The newly preserved portion of the farm consists of rolling fields and wooded and scrub wetlands with the Bear Brook, a tributary of the Pequest River, running through it. The farm is adjacent to other preserved farmland and is near the state’s Whittingham Wildlife Management Area.
“Our customers really enjoy knowing that I mowed the fields, milked the cows, poured the milk into a cheese vat, made the cheese, and then cut it into slices for them,” Pete Southway said Tuesday. “People identify with a physical place that they can see, touch and feel.
“We really love the land, the open space,” Southway added. “To see it someday get developed is something we didn’t want to do.”
“We were very pleased to help permanently preserve this farm, and to protect the rural and agricultural character of Sussex County,” Greg Romano, Conservation Foundation assistant director and head of the organization’s land preservation program, said.
Southway said he and his wife became interested in preserving the farm while planning for the estate they will leave to their six children, who range in age from 9 to 27. They subdivided the 330-acre farm into six parcels of 40 to 50 acres each. Two of the lots had already been preserved by a previous owner.

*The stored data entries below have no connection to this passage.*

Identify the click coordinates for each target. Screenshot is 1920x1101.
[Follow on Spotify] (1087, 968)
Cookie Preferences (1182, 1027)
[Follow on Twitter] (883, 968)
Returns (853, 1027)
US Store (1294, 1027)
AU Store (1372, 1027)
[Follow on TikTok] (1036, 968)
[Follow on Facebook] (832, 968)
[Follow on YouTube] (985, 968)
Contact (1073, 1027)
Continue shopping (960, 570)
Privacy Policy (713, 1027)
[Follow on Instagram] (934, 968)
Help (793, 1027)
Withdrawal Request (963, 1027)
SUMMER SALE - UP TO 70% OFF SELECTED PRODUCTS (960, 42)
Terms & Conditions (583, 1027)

The Southways sold the development rights for the 181 acres acres for the $1.02 million. The remaining 30 acres, including a greenhouse that sells flowers and vegetable seedlings to garden centers, was not part of the preservation project.

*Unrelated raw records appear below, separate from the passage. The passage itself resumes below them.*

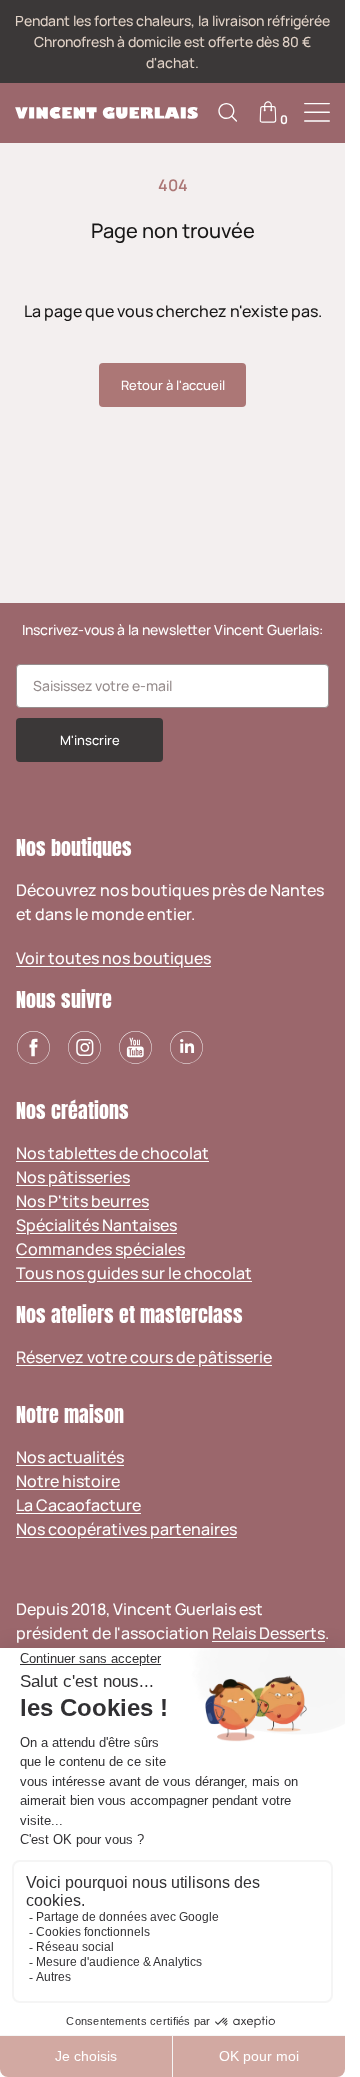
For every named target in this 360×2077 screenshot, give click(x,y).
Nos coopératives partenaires (126, 1529)
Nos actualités (70, 1457)
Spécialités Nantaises (96, 1225)
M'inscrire (90, 740)
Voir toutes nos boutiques (113, 958)
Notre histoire (68, 1481)
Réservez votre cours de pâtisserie (144, 1357)
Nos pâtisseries (73, 1177)
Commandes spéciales (100, 1249)
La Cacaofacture (78, 1505)
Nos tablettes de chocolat (112, 1153)
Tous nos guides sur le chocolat (134, 1273)
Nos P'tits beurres (82, 1201)
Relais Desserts (268, 1633)
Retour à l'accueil (173, 385)
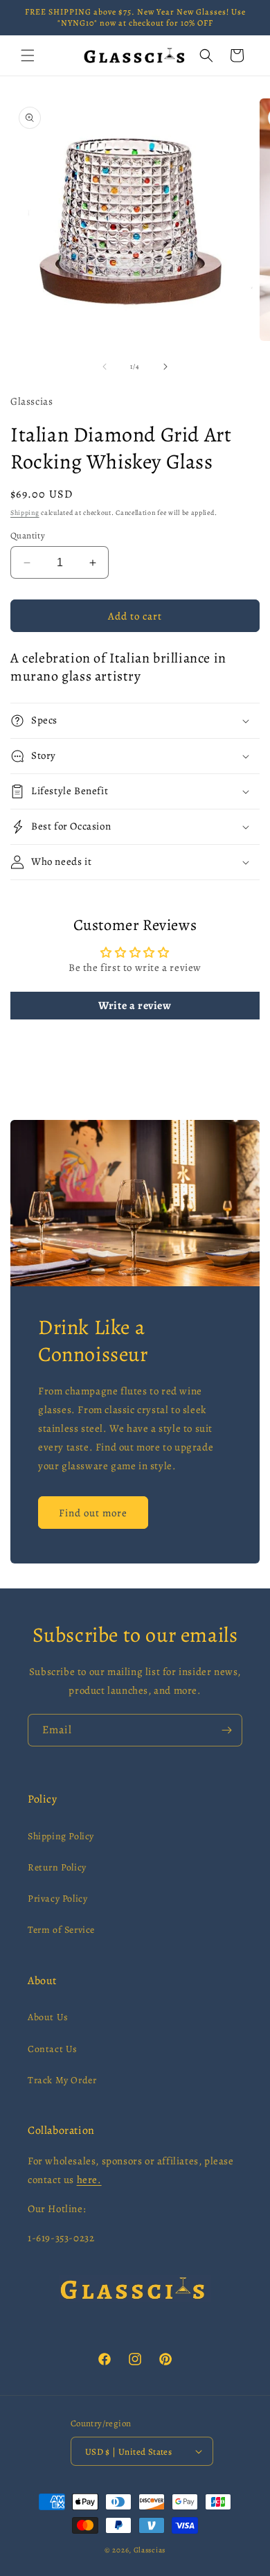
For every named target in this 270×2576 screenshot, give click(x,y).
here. (89, 2180)
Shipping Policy (61, 1836)
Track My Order (62, 2080)
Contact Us (53, 2049)
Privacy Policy (57, 1898)
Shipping (24, 512)
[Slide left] (104, 366)
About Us (48, 2017)
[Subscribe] (226, 1730)
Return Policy (57, 1867)
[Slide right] (165, 366)
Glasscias (149, 2550)
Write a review (134, 1005)
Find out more (93, 1512)
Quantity (27, 535)
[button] (27, 55)
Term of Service (61, 1929)
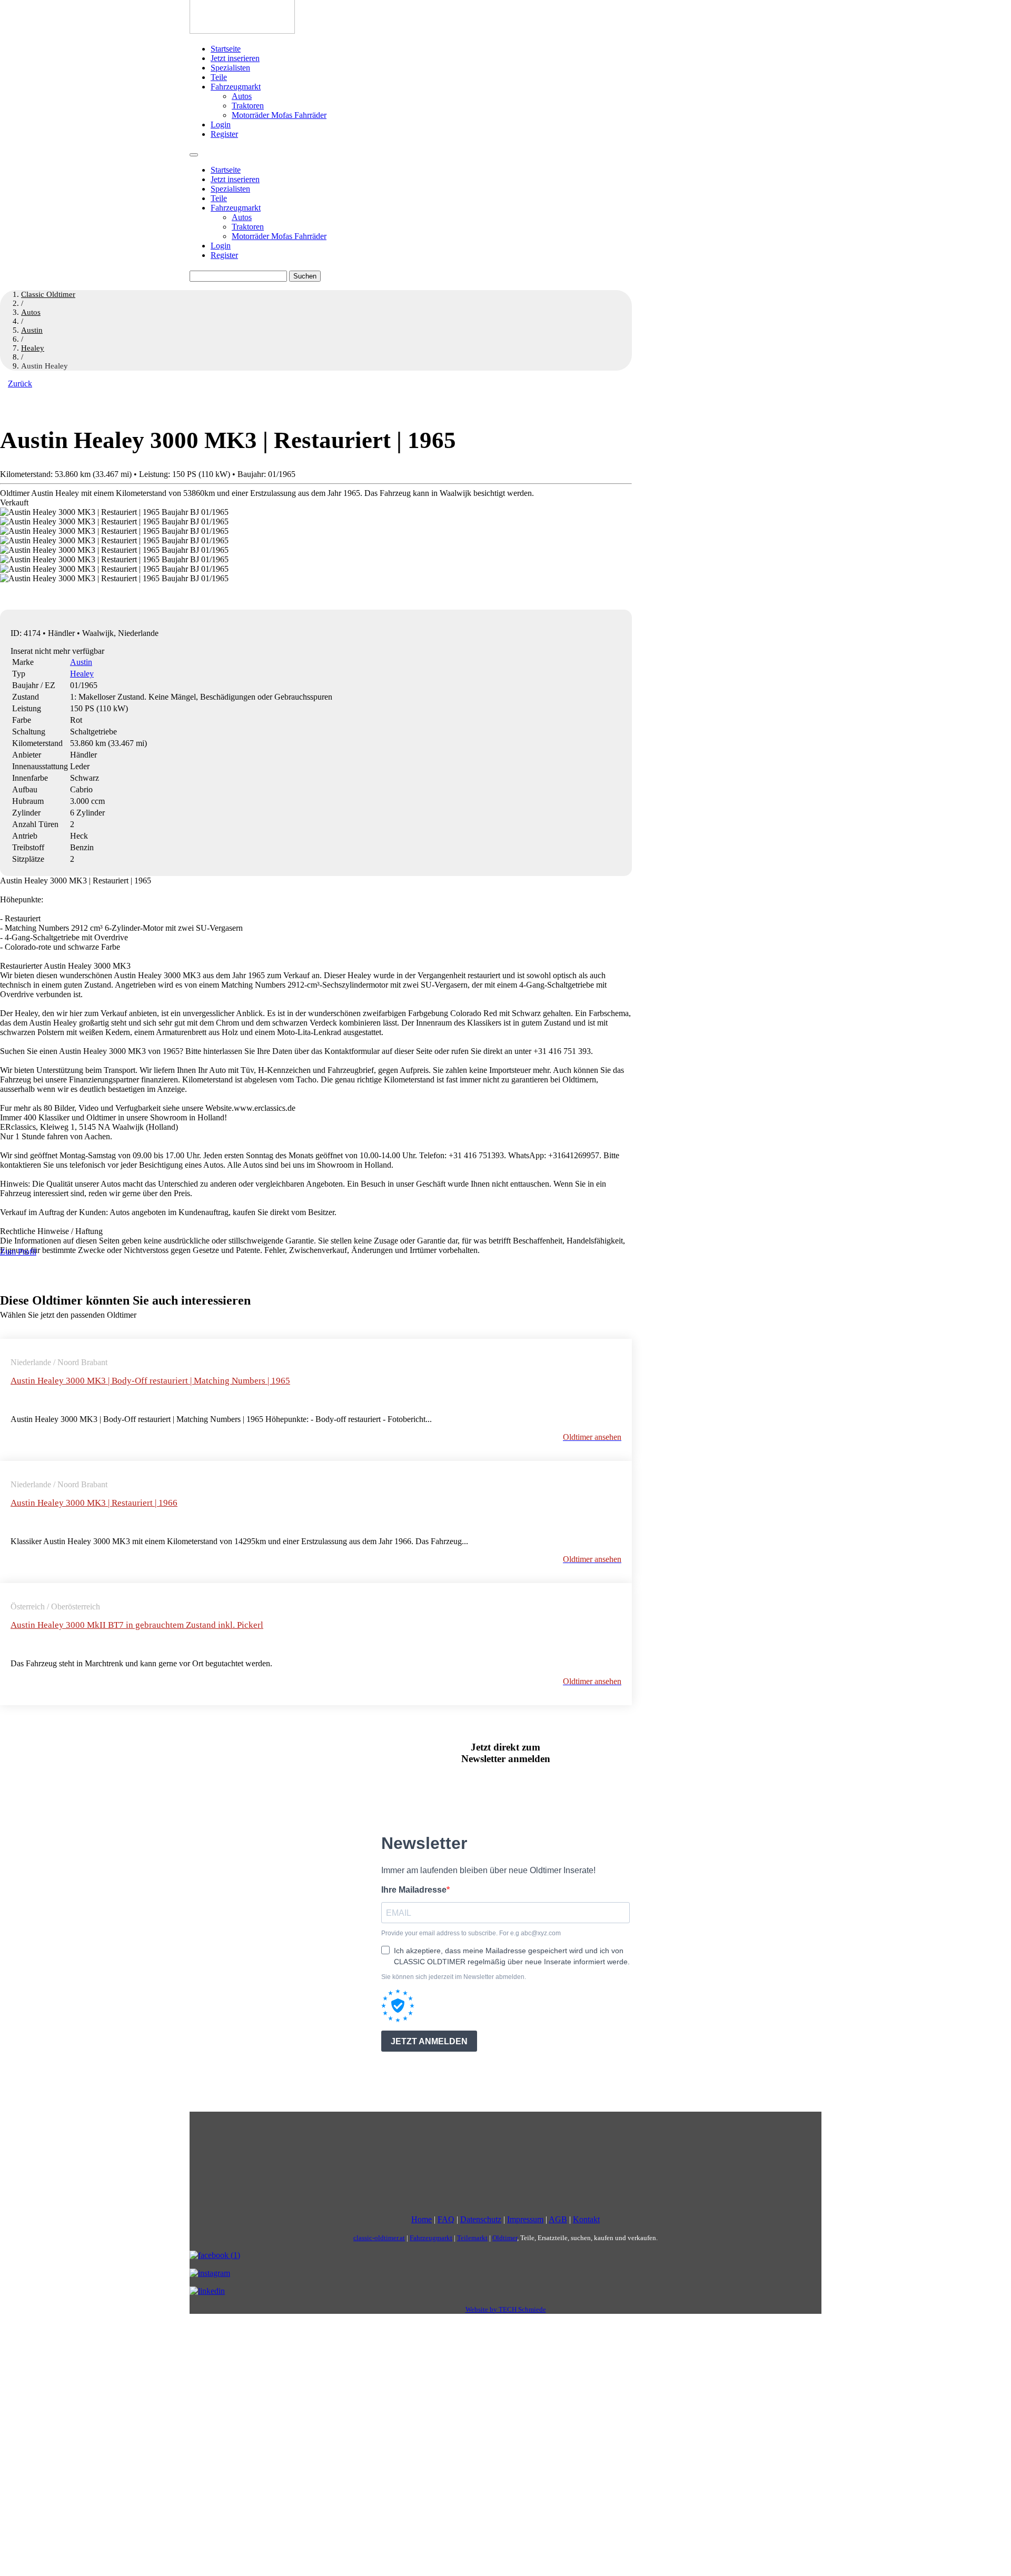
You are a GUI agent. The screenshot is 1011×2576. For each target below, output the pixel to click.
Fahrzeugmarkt (236, 86)
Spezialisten (230, 67)
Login (221, 124)
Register (224, 134)
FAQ (446, 2219)
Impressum (525, 2219)
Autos (242, 96)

A native of North Haledon, Pete Southway said he was always interested in learning about growing crops and raising animals. He and his wife bought the first section of their farm in 1994, while he was working as a commercial banker; they later expanded it when adjacent preserved lands came onto the market.
The Southways now keep 50 Jersey and Guernsey cows, whose milk is used to make a semi-firm farmers cheese that is flavored with herbs, vegetables and dried fruits. They make batches of cheese once or twice a week and sell it at their stand, the county farmers market, and in local stores.
They also grow crops like corn, alfalfa, hay and oat. They sometimes use draft horses to plow the fields and spread manure the old-fashioned way. “It’s slower but quieter,” Southway said. “A lot of our farm equipment is adapted so we can use it with a horse or a tractor.” The greenhouse rounds out the farming operation.
The Conservation Foundation is a private, member-supported nonprofit that preserves land and natural resources throughout New Jersey. Since 1960, it has protected more than 120,000 acres of open space – from the Highlands to the Pine Barrens to the Delaware Bayshore, from farms to forests to urban and suburban parks.